[
https://issues.apache.org/jira/browse/HDFS-3637?page=com.atlassian.jira.plugin.system.issuetabpanels:comment-tabpanel&focusedCommentId=13429961#comment-13429961
]
Aaron T. Myers commented on HDFS-3637:
--------------------------------------
Thanks a lot for the very thorough review, Eli. Updated patch incoming.
bq. Testing?
In addition to the included automated tests, I've tested this on a 4-node
cluster, reading and writing files, running MR jobs (tera gens/sorts), etc.
I've seen no issues.
bq. What's the latest performance slowdown for the basic HDFS read/write path
with RC4 enabled?
I haven't done a really thorough benchmark, but my testing indicates about a
1.8-2.2x slowdown with RC4, and a much higher slowdown with 3DES. I think this
description of the relative speed of cipher algorithms in Java is pretty
accurate:
http://www.javamex.com/tutorials/cryptography/ciphers.shtml
bq. Seems like DFSOutputStream#newBlockReader in the conf.useLegacyBlockReader
conditional should use a precondition or throw an RTE (eg AssertionError) if
encryptionKey is null, otherwise the client will just consider this a dead DN
and keep trying.
Good point. Changed to a RuntimeException.

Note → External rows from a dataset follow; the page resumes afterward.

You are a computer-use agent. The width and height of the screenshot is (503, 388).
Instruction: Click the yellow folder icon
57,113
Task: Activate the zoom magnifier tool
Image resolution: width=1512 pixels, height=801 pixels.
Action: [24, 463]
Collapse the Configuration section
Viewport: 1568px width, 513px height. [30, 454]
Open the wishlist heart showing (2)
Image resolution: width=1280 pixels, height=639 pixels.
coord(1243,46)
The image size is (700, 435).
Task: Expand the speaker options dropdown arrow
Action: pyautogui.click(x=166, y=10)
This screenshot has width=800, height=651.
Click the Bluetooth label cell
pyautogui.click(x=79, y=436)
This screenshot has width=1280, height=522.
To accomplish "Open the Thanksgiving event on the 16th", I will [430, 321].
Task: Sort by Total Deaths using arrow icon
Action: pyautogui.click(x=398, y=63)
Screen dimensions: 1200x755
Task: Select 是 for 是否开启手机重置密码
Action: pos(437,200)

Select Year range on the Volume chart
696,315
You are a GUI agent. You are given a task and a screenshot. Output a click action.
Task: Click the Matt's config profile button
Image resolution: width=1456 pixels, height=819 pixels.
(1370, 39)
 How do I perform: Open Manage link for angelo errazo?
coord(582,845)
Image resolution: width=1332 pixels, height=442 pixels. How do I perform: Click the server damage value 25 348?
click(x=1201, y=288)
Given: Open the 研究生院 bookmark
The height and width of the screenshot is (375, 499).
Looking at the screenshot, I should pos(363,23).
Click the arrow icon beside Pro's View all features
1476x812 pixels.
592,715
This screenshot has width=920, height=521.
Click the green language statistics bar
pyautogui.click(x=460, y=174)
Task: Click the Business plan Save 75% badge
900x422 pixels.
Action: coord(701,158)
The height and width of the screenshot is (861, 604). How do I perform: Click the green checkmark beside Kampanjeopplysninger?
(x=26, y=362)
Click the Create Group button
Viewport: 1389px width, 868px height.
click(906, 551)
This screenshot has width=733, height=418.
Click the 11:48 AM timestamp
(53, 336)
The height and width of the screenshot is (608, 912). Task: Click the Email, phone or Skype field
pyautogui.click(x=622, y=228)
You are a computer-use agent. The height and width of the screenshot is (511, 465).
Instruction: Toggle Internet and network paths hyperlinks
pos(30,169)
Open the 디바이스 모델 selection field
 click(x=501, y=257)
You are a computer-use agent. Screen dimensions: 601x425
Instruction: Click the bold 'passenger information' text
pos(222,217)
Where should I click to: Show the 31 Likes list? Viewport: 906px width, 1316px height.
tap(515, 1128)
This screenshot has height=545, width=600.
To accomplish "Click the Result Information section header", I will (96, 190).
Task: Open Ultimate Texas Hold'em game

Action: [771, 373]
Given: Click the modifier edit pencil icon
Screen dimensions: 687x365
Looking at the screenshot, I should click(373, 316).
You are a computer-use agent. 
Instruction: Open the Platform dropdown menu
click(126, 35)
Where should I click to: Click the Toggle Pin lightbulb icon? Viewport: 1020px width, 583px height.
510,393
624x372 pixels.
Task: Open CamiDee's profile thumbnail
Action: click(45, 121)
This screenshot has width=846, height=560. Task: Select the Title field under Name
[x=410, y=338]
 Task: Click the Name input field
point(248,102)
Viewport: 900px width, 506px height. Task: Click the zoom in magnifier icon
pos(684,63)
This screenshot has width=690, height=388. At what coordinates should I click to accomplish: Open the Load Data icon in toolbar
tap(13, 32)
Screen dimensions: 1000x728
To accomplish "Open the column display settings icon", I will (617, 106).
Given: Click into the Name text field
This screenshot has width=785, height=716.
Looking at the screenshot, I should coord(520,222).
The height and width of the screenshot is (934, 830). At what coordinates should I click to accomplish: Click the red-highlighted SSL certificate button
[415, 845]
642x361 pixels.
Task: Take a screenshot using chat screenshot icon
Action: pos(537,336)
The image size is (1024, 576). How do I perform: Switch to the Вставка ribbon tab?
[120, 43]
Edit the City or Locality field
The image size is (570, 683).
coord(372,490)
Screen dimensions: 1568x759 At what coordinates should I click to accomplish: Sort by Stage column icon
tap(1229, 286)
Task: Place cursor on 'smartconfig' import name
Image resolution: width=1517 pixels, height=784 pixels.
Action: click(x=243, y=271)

bq. In the other case it should blow up if encryptionKey is null right,
otherwise we can have it enabled server side but allow a client not to use it?
Not quite sure what you mean by this. In which case should we blow up if
encryptionKey is null? Note that the client will never be allowed to not use
encryption if the DN is configured to use it. The error message won't be nice,
but no data will ever be transmitted in the clear.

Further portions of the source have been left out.